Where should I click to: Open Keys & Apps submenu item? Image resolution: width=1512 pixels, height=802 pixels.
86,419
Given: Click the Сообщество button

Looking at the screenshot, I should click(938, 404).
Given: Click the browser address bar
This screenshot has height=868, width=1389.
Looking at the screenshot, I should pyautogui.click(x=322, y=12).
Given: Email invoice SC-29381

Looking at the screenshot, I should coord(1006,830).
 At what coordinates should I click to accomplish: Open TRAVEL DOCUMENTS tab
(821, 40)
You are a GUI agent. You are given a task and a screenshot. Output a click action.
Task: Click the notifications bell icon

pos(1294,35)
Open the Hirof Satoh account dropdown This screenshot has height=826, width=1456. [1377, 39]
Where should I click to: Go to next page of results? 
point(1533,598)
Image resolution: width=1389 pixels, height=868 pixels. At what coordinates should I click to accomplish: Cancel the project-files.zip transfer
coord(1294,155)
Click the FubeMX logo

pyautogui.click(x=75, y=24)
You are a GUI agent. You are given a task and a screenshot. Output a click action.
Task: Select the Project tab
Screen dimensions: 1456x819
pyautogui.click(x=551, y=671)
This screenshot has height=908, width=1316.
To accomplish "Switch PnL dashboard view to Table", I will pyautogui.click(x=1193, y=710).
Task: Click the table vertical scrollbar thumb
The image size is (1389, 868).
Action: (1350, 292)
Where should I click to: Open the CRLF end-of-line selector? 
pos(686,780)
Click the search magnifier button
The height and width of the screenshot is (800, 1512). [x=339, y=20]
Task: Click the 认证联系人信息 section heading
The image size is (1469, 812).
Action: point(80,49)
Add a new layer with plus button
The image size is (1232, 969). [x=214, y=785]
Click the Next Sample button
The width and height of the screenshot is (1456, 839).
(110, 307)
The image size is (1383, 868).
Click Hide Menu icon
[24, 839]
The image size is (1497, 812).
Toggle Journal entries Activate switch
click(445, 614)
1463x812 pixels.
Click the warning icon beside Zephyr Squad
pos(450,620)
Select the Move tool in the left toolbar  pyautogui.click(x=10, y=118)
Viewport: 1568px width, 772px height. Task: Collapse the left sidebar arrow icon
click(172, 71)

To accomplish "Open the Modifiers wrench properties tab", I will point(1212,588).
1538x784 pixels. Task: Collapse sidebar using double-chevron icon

- Aim of the exercise -
Give solely the number of lines in the data that contain the string "will".

- Written solution -
2